Task requirements:
Give back every record that follows, exactly as written.
----- Records for this task
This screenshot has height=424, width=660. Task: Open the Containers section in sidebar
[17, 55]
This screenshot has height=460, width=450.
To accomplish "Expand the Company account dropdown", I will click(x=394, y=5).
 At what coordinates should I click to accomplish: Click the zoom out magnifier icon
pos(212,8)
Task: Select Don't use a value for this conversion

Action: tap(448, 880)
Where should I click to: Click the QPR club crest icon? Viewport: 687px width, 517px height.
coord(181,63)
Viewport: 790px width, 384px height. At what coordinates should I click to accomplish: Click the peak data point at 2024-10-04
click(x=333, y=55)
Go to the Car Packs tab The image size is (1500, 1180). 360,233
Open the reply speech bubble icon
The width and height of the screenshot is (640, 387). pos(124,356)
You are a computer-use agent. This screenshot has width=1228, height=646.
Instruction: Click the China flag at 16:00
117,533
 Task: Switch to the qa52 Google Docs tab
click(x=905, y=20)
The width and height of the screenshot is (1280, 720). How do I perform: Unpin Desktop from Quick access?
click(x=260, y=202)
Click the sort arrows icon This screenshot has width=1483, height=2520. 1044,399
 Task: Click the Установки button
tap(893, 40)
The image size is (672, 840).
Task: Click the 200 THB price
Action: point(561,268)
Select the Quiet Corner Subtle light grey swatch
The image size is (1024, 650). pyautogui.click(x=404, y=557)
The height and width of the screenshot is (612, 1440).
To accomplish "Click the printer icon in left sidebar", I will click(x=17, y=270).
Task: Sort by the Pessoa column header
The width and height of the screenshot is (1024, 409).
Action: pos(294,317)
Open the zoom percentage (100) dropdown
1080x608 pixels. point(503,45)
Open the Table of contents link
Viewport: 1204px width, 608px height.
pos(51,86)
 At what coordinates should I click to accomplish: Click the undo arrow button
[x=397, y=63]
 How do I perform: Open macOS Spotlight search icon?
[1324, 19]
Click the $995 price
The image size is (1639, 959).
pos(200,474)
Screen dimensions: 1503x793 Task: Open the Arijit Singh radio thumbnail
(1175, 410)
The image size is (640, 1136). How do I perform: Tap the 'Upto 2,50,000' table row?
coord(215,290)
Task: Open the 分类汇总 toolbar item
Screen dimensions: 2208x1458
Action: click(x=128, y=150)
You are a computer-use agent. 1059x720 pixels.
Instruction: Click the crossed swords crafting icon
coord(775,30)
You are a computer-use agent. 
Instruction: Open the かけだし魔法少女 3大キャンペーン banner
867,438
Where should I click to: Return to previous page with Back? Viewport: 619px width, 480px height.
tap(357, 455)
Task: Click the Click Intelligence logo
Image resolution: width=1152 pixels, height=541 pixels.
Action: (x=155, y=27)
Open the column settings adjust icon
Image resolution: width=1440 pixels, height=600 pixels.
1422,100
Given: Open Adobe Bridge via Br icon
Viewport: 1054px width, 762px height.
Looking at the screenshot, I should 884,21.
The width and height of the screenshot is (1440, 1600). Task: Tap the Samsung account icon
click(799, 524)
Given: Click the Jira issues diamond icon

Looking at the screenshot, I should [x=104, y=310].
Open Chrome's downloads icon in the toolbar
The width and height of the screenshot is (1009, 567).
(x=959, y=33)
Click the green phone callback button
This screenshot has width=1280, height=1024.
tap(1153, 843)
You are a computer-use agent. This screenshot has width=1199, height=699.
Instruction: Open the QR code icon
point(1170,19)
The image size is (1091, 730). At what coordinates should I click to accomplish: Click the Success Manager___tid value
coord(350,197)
----------
Completed exercise:
This screenshot has height=424, width=660. Task: Open the Containers section in sidebar
[17, 55]
This screenshot has height=460, width=450.
To accomplish "Expand the Company account dropdown", I will click(x=394, y=5).
 At what coordinates should I click to accomplish: Click the zoom out magnifier icon
pos(212,8)
Task: Select Don't use a value for this conversion

Action: tap(448, 880)
Where should I click to: Click the QPR club crest icon? Viewport: 687px width, 517px height.
coord(181,63)
Viewport: 790px width, 384px height. At what coordinates should I click to accomplish: Click the peak data point at 2024-10-04
click(x=333, y=55)
Go to the Car Packs tab The image size is (1500, 1180). 360,233
Open the reply speech bubble icon
The width and height of the screenshot is (640, 387). pos(124,356)
You are a computer-use agent. This screenshot has width=1228, height=646.
Instruction: Click the China flag at 16:00
117,533
 Task: Switch to the qa52 Google Docs tab
click(x=905, y=20)
The width and height of the screenshot is (1280, 720). How do I perform: Unpin Desktop from Quick access?
click(x=260, y=202)
Click the sort arrows icon This screenshot has width=1483, height=2520. 1044,399
 Task: Click the Установки button
tap(893, 40)
The image size is (672, 840).
Task: Click the 200 THB price
Action: point(561,268)
Select the Quiet Corner Subtle light grey swatch
The image size is (1024, 650). pyautogui.click(x=404, y=557)
The height and width of the screenshot is (612, 1440).
To accomplish "Click the printer icon in left sidebar", I will click(x=17, y=270).
Task: Sort by the Pessoa column header
The width and height of the screenshot is (1024, 409).
Action: pos(294,317)
Open the zoom percentage (100) dropdown
1080x608 pixels. point(503,45)
Open the Table of contents link
Viewport: 1204px width, 608px height.
pos(51,86)
 At what coordinates should I click to accomplish: Click the undo arrow button
[x=397, y=63]
 How do I perform: Open macOS Spotlight search icon?
[1324, 19]
Click the $995 price
The image size is (1639, 959).
pos(200,474)
Screen dimensions: 1503x793 Task: Open the Arijit Singh radio thumbnail
(1175, 410)
The image size is (640, 1136). How do I perform: Tap the 'Upto 2,50,000' table row?
coord(215,290)
Task: Open the 分类汇总 toolbar item
Screen dimensions: 2208x1458
Action: click(x=128, y=150)
You are a computer-use agent. 1059x720 pixels.
Instruction: Click the crossed swords crafting icon
coord(775,30)
You are a computer-use agent. 
Instruction: Open the かけだし魔法少女 3大キャンペーン banner
867,438
Where should I click to: Return to previous page with Back? Viewport: 619px width, 480px height.
tap(357, 455)
Task: Click the Click Intelligence logo
Image resolution: width=1152 pixels, height=541 pixels.
Action: (x=155, y=27)
Open the column settings adjust icon
Image resolution: width=1440 pixels, height=600 pixels.
1422,100
Given: Open Adobe Bridge via Br icon
Viewport: 1054px width, 762px height.
Looking at the screenshot, I should 884,21.
The width and height of the screenshot is (1440, 1600). Task: Tap the Samsung account icon
click(799, 524)
Given: Click the Jira issues diamond icon

Looking at the screenshot, I should [x=104, y=310].
Open Chrome's downloads icon in the toolbar
The width and height of the screenshot is (1009, 567).
(x=959, y=33)
Click the green phone callback button
This screenshot has width=1280, height=1024.
tap(1153, 843)
You are a computer-use agent. This screenshot has width=1199, height=699.
Instruction: Open the QR code icon
point(1170,19)
The image size is (1091, 730). At what coordinates should I click to accomplish: Click the Success Manager___tid value
coord(350,197)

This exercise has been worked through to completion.